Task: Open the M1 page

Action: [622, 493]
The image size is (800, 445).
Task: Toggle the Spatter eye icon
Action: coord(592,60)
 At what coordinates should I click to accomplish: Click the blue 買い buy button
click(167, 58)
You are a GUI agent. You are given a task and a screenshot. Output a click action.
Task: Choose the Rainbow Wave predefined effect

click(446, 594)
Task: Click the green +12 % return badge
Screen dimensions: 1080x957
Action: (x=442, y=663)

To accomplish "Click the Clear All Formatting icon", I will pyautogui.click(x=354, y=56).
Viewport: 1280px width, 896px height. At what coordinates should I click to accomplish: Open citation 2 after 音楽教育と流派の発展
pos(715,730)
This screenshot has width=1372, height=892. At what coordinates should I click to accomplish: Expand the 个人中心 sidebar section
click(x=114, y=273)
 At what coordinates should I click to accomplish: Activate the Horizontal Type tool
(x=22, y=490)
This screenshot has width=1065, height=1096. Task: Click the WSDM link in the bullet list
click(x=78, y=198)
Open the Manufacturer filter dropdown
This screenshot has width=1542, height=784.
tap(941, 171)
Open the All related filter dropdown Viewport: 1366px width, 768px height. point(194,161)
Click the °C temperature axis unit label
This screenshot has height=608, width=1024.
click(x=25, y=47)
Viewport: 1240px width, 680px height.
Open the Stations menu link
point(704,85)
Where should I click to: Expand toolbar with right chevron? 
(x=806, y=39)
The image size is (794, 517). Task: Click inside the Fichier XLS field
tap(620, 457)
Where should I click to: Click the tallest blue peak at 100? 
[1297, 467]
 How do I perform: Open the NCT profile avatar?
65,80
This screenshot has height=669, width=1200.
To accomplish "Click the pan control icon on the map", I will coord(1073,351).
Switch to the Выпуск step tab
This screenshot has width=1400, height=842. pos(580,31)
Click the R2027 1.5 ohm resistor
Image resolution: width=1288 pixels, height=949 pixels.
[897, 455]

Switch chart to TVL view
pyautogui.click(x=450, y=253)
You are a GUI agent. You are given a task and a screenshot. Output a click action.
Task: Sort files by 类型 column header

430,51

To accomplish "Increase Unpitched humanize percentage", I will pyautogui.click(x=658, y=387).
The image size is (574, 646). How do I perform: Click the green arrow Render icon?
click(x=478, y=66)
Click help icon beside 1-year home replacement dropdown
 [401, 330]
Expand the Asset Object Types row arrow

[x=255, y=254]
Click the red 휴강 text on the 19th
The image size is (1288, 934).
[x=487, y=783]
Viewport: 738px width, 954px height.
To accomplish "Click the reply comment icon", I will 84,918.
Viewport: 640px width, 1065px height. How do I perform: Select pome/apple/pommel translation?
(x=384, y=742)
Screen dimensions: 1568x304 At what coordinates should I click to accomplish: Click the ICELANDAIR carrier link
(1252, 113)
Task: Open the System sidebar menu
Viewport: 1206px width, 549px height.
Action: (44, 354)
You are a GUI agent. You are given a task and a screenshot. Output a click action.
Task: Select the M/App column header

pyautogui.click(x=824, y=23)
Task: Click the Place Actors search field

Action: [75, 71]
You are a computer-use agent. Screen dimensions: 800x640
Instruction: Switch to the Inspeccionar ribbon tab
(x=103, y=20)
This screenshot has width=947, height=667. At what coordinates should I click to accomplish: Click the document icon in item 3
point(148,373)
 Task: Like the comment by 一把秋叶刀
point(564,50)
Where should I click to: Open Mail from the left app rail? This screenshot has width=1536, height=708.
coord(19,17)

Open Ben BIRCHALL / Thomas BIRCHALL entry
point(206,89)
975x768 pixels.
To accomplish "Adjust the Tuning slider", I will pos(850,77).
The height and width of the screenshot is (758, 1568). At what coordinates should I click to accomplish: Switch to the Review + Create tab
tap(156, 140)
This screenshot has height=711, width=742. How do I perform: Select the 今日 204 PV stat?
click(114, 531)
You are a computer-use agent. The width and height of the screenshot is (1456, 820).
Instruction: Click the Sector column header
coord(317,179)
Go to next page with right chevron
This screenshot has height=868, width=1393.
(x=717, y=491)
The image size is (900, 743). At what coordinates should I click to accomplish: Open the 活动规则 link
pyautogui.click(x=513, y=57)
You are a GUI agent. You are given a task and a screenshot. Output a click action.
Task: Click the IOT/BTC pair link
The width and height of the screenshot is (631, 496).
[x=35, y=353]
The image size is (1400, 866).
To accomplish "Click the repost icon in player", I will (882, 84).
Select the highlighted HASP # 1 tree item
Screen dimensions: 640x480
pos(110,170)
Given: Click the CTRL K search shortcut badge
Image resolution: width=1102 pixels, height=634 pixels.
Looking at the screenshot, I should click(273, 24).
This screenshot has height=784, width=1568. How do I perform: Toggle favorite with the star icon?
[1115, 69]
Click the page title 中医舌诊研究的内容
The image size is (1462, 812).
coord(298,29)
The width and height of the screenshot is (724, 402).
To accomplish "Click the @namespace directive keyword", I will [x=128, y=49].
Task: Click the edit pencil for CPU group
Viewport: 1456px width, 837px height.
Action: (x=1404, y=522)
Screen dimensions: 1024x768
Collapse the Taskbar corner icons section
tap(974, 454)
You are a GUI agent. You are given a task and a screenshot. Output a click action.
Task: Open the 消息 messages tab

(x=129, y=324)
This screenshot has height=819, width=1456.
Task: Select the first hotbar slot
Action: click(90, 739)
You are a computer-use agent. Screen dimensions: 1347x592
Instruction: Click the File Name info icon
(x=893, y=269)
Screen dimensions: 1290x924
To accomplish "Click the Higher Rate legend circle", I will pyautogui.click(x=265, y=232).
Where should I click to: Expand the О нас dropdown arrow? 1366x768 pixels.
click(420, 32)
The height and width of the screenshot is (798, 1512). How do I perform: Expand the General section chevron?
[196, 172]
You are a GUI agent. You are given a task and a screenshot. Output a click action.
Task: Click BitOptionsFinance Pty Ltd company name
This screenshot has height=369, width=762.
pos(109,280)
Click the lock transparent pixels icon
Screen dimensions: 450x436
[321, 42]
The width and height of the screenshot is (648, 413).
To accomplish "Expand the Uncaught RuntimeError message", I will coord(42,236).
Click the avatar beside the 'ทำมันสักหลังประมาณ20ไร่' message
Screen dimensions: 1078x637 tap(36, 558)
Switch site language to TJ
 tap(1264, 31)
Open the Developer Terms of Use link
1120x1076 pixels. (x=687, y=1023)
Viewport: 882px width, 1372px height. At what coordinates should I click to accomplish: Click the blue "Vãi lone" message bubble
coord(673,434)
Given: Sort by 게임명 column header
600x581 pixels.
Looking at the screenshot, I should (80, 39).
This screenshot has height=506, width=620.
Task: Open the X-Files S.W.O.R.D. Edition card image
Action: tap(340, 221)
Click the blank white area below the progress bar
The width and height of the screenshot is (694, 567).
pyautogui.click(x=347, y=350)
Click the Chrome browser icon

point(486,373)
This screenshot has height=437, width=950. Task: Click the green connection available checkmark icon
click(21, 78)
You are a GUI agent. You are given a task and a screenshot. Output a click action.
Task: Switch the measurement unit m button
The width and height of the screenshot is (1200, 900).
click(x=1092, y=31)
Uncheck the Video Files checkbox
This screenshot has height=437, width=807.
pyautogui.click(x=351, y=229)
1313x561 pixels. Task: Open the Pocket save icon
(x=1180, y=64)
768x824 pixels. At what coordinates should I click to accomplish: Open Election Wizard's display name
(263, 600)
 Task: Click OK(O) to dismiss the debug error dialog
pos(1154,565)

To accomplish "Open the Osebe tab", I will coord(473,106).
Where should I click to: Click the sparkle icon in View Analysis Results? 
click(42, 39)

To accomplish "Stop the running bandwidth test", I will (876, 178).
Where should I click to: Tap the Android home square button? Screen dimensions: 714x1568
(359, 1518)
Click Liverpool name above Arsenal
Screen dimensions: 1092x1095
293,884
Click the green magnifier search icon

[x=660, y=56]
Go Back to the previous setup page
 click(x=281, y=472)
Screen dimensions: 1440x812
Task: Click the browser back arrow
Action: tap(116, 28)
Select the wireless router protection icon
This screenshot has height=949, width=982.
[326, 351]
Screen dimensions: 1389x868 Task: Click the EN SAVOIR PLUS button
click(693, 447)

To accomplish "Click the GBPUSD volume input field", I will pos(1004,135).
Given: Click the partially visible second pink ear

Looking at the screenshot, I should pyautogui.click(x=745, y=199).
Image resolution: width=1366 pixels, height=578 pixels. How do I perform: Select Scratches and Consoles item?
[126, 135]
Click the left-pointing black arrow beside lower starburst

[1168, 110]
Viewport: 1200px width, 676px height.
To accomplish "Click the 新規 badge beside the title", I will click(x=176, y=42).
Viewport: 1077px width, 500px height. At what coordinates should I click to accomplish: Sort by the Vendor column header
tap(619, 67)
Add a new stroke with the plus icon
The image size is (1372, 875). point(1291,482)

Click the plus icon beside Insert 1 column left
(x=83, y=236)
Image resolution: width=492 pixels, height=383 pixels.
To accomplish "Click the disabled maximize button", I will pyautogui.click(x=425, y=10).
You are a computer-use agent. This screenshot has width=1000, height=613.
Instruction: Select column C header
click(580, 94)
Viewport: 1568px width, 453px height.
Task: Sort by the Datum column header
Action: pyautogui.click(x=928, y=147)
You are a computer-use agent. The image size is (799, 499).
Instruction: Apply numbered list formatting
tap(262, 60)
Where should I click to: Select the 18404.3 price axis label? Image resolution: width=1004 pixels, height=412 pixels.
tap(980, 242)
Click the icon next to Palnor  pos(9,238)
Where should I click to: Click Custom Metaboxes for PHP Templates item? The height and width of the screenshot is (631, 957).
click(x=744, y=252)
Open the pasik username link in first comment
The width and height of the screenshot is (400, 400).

== == ==

What to work on: Recast the listing above, from its first line through the line holding "(x=22, y=490)", as a JSON list of strings, one string per line with blank lines left out.

Result for this exercise:
[
  "Task: Open the M1 page",
  "Action: [622, 493]",
  "The image size is (800, 445).",
  "Task: Toggle the Spatter eye icon",
  "Action: coord(592,60)",
  " At what coordinates should I click to accomplish: Click the blue 買い buy button",
  "click(167, 58)",
  "You are a GUI agent. You are given a task and a screenshot. Output a click action.",
  "Task: Choose the Rainbow Wave predefined effect",
  "click(446, 594)",
  "Task: Click the green +12 % return badge",
  "Screen dimensions: 1080x957",
  "Action: (x=442, y=663)",
  "To accomplish \"Click the Clear All Formatting icon\", I will pyautogui.click(x=354, y=56).",
  "Viewport: 1280px width, 896px height. At what coordinates should I click to accomplish: Open citation 2 after 音楽教育と流派の発展",
  "pos(715,730)",
  "This screenshot has width=1372, height=892. At what coordinates should I click to accomplish: Expand the 个人中心 sidebar section",
  "click(x=114, y=273)",
  " At what coordinates should I click to accomplish: Activate the Horizontal Type tool",
  "(x=22, y=490)"
]